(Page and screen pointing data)
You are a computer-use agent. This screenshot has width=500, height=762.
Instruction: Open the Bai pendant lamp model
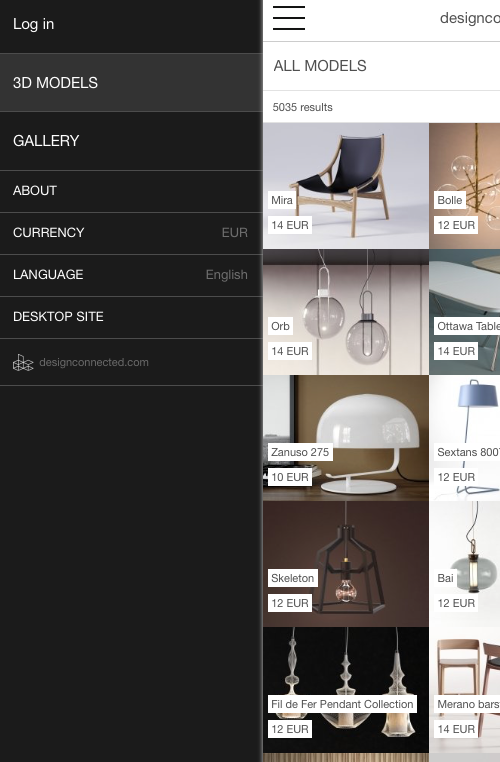(x=465, y=564)
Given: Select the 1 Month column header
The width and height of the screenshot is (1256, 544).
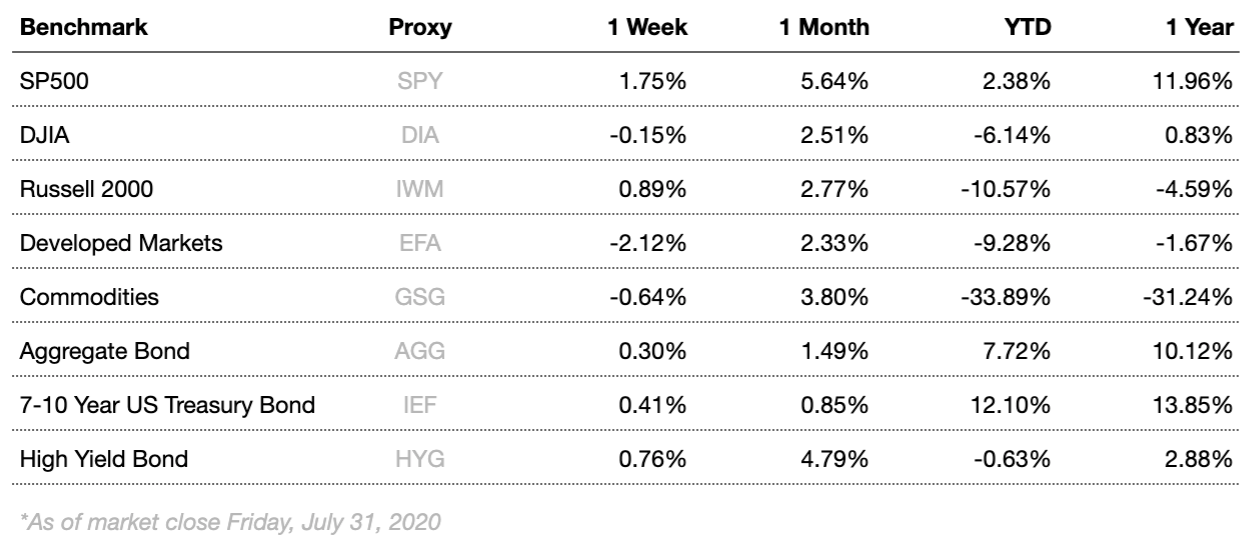Looking at the screenshot, I should 823,28.
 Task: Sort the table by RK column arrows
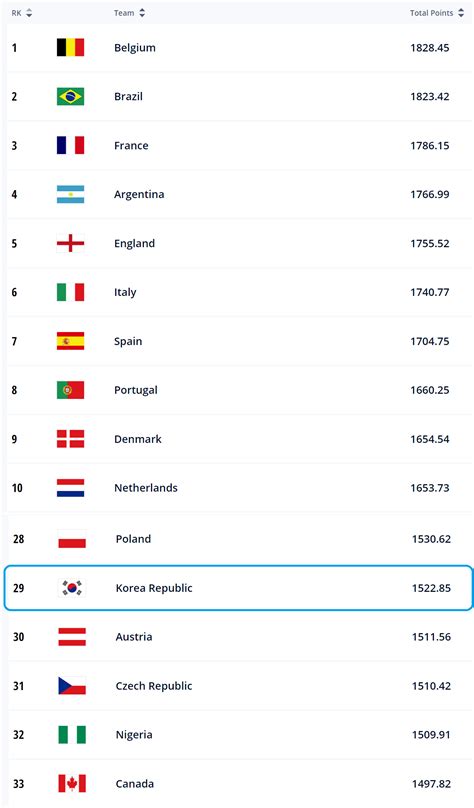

= EXERCISE INSTRUCTIONS =
Rewrite the data above, changing every "column" to "field" and leaving everything else unchanged. Omit the pictures from your version.

= SOLUTION TO THE EXERCISE =
You are a computer-use agent. This screenshot has width=500, height=762.
Instruction: Open the Bai pendant lamp model
(x=465, y=564)
Given: Select the 1 Month field header
The width and height of the screenshot is (1256, 544).
Looking at the screenshot, I should 823,28.
 Task: Sort the table by RK field arrows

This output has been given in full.